■ About this exercise: Write out, exactly and in full, the line where "This screenshot has" appears together with all lines that follow it in the entries below. Do not include pictures.

-=-=-=-=-

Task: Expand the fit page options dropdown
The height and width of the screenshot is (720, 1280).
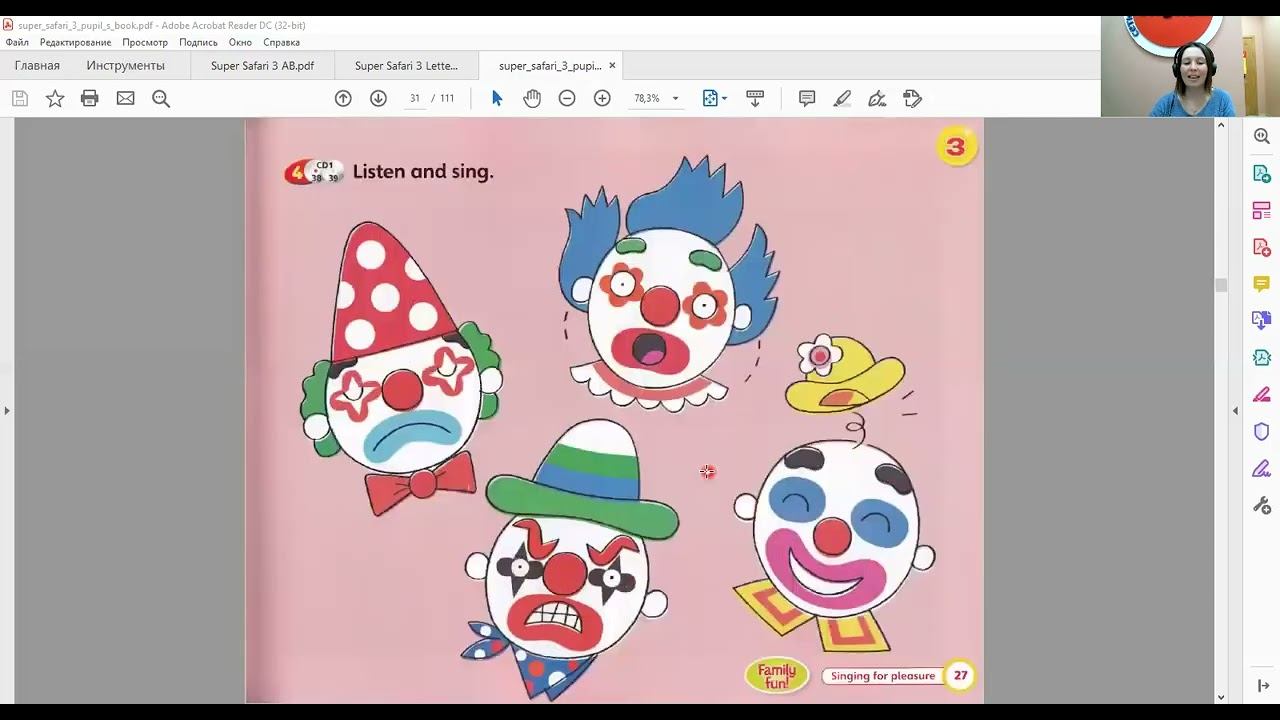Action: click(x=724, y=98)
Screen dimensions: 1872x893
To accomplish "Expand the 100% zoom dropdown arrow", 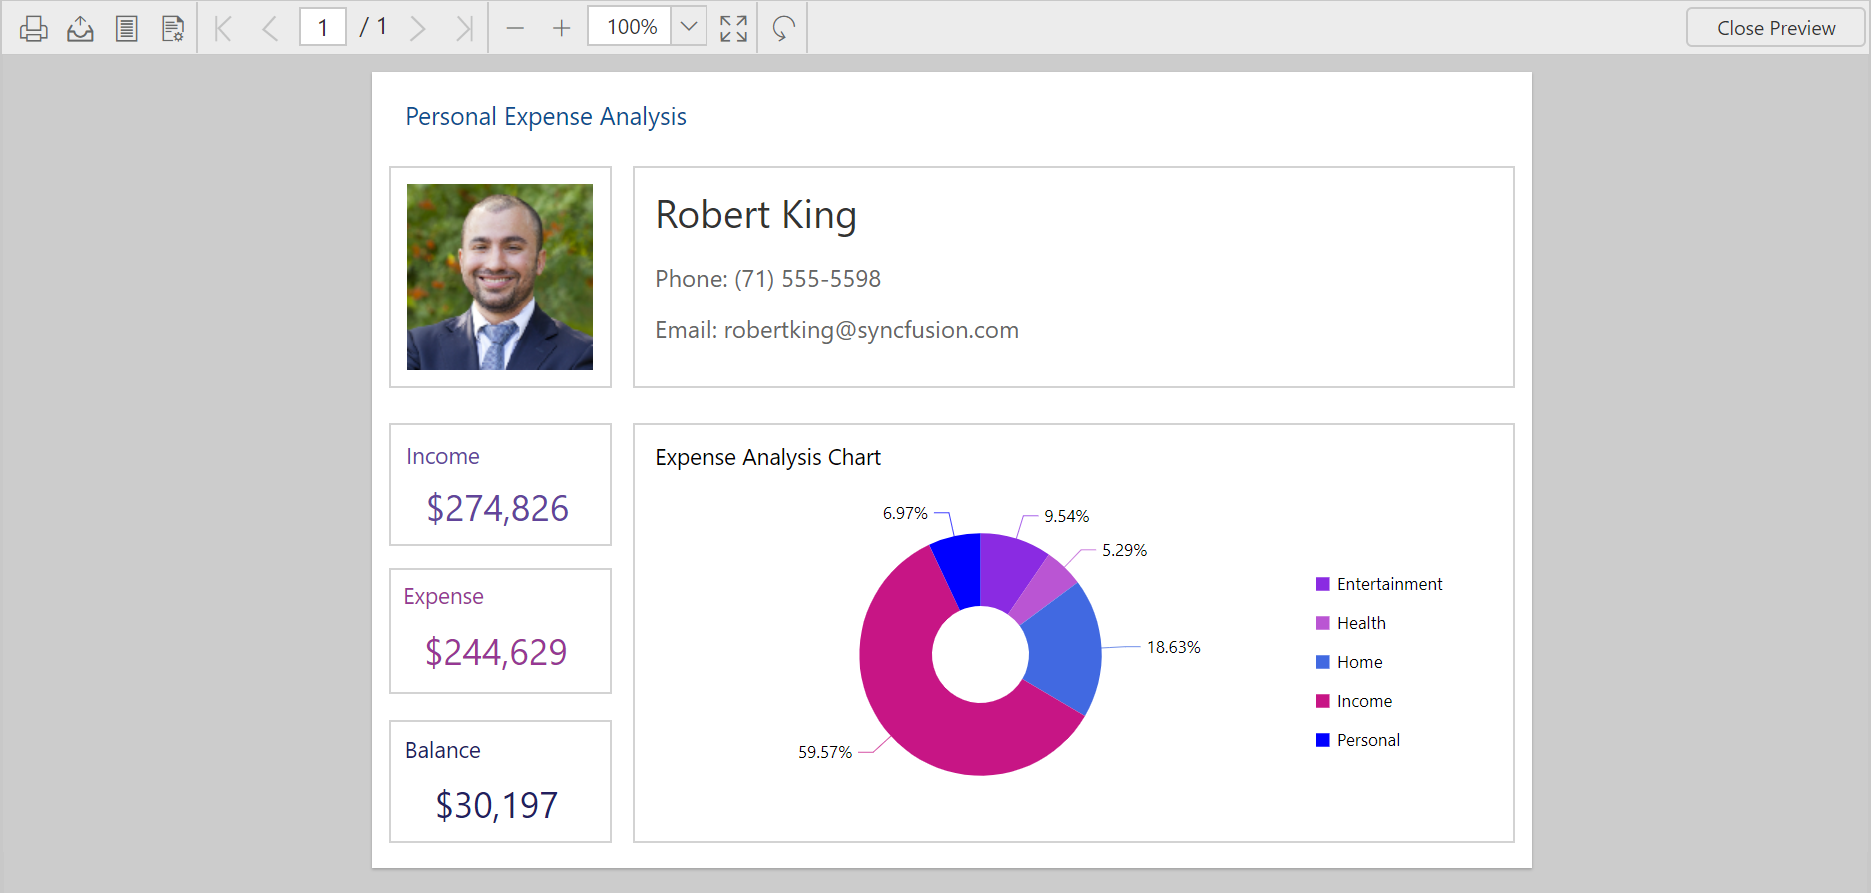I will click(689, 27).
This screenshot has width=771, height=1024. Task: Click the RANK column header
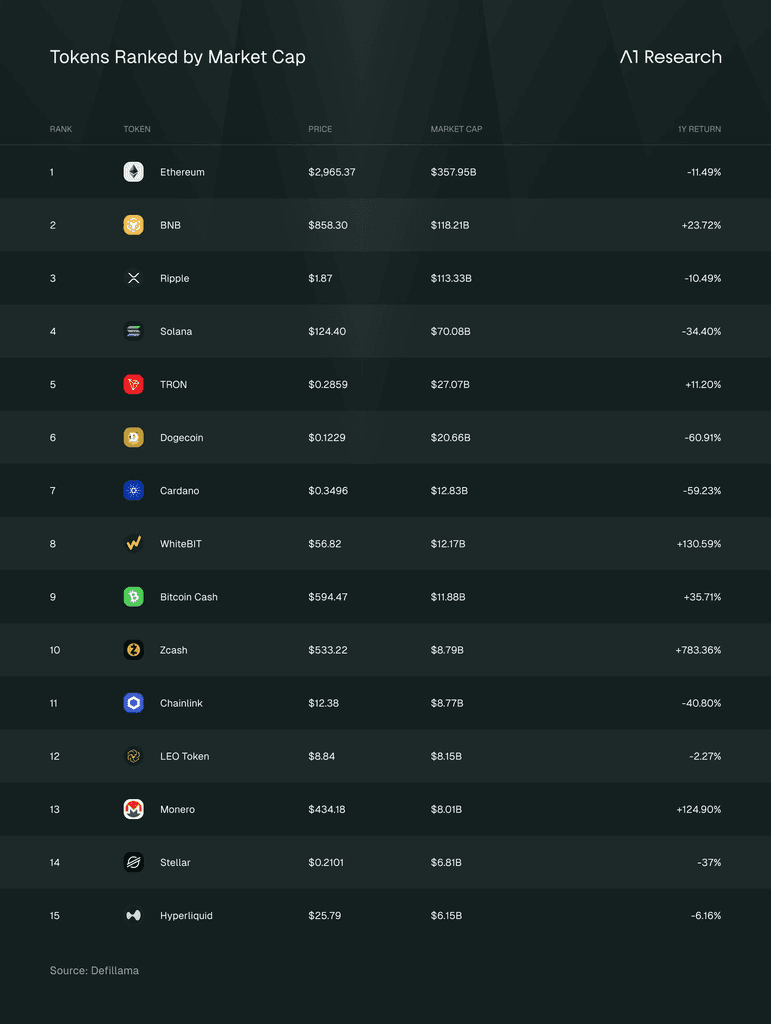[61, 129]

-=-=-=-=-

■ Written response:
This screenshot has width=771, height=1024. Task: Click the RANK column header
[61, 129]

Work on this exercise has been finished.